[Material for this exercise]
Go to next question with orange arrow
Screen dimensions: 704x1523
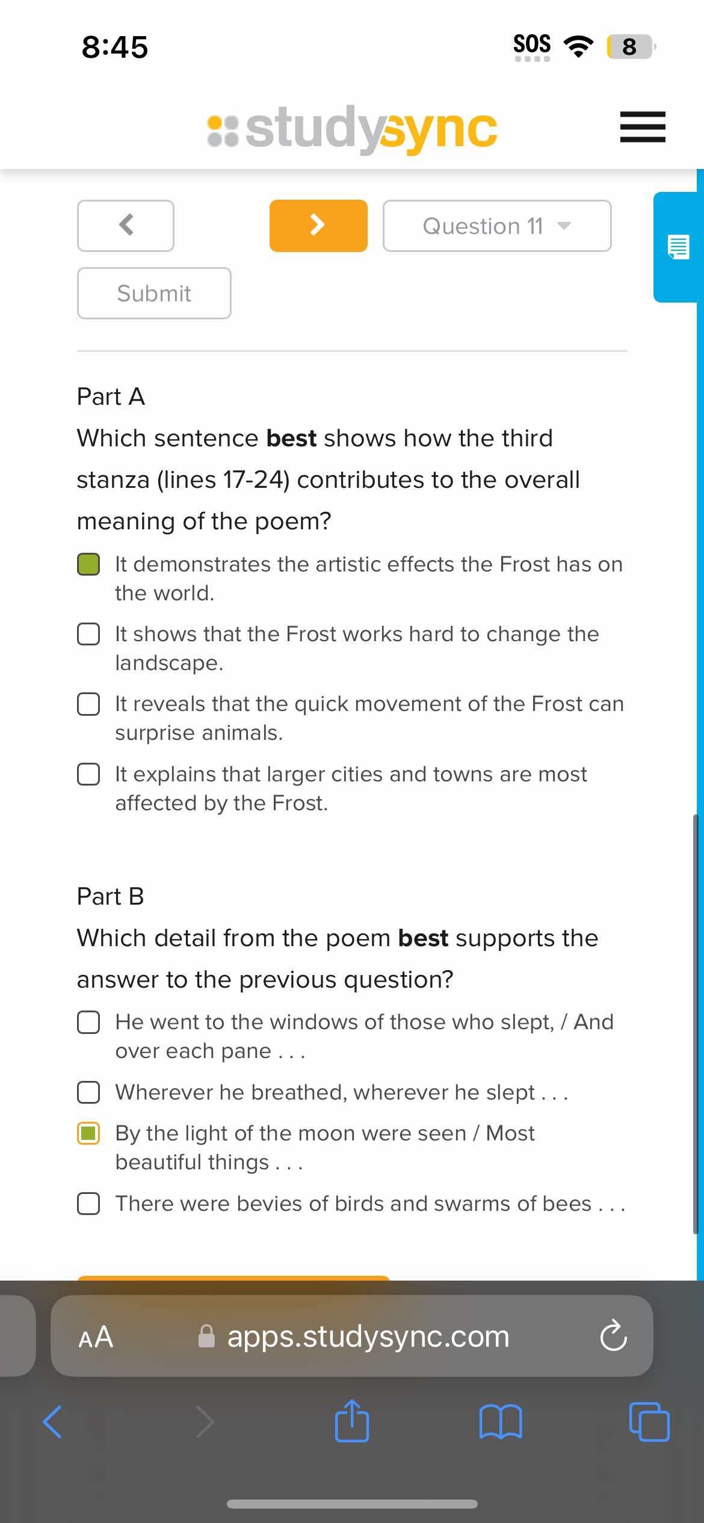(318, 226)
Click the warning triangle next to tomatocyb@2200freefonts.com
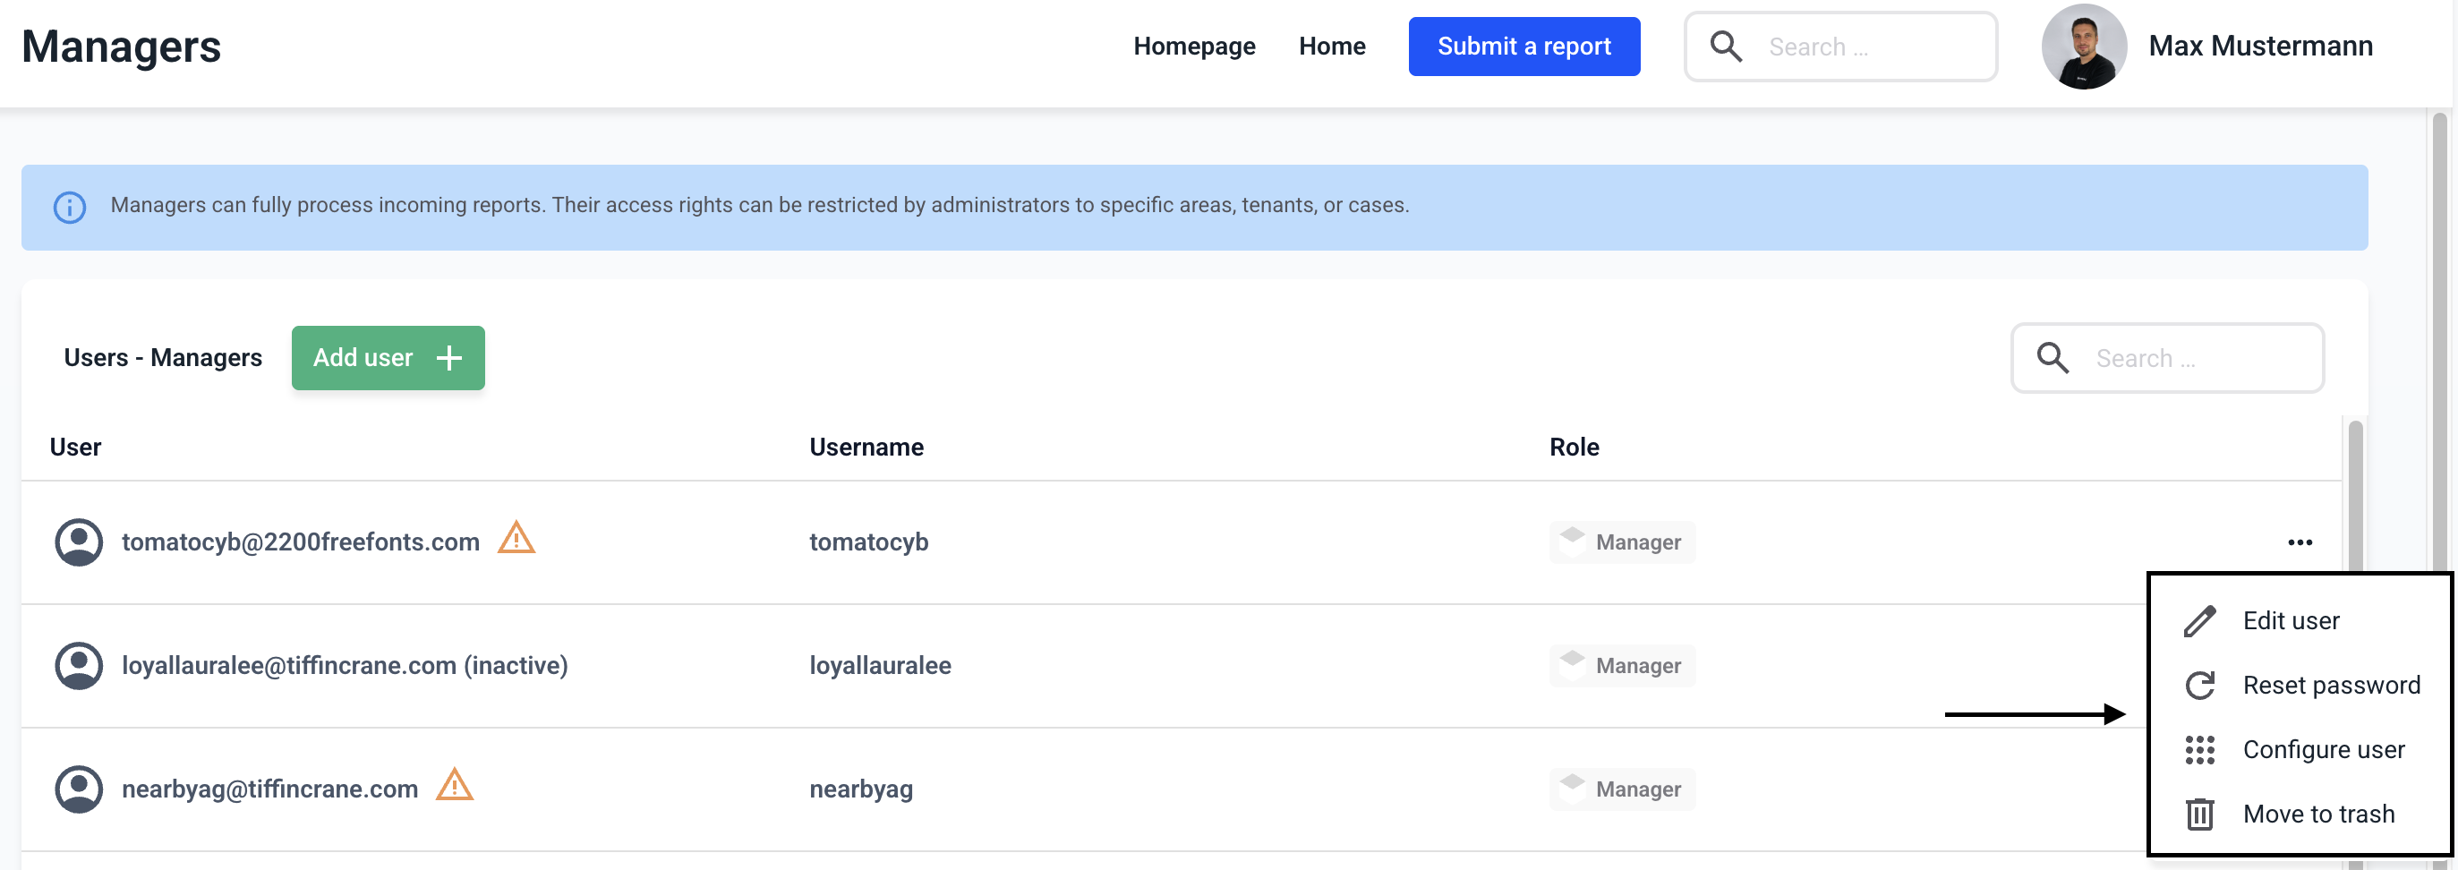This screenshot has width=2458, height=870. (516, 539)
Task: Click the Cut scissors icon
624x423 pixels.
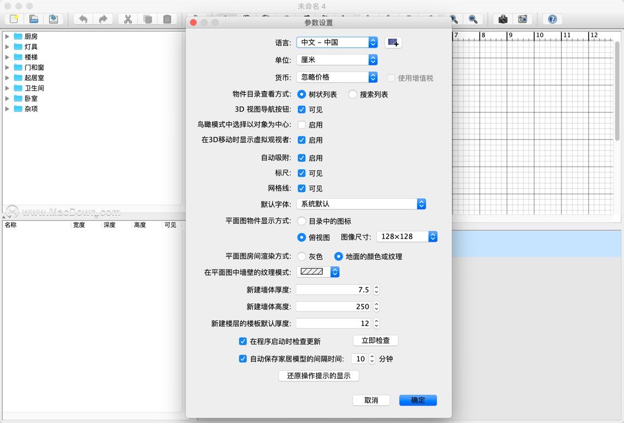Action: (128, 19)
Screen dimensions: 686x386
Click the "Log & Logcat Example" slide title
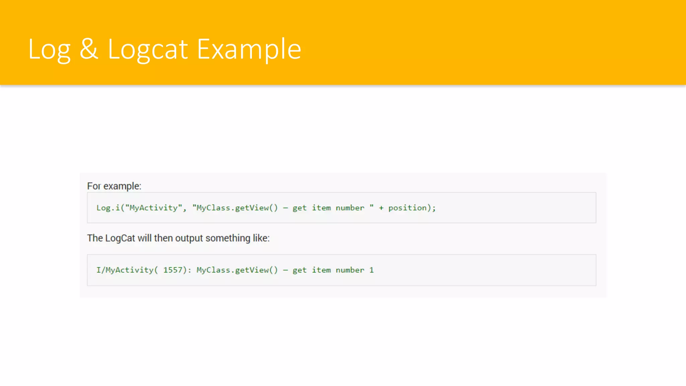pos(164,49)
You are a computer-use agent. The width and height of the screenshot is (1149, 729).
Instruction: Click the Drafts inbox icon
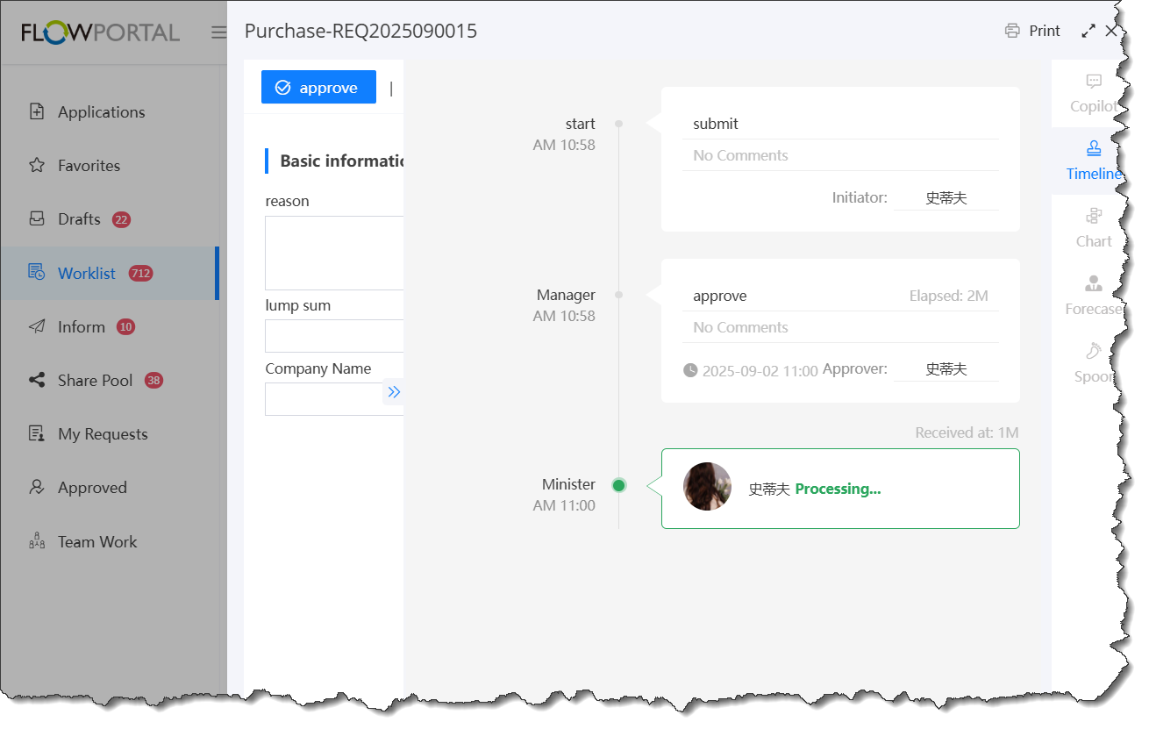[37, 219]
[/Material for this exercise]
▶ **Work instructions**: With the pictures omitted, the records above are to be repeated exactly.

▶ **Solution**:
Go to next question with orange arrow
Screen dimensions: 704x1523
(318, 226)
Click the warning triangle next to tomatocyb@2200freefonts.com
This screenshot has width=2458, height=870. (516, 539)
Task: Click the Cut scissors icon
624x423 pixels.
Action: (128, 19)
Screen dimensions: 686x386
Click the "Log & Logcat Example" slide title
pos(164,49)
You are a computer-use agent. The width and height of the screenshot is (1149, 729).
Instruction: Click the Drafts inbox icon
[37, 219]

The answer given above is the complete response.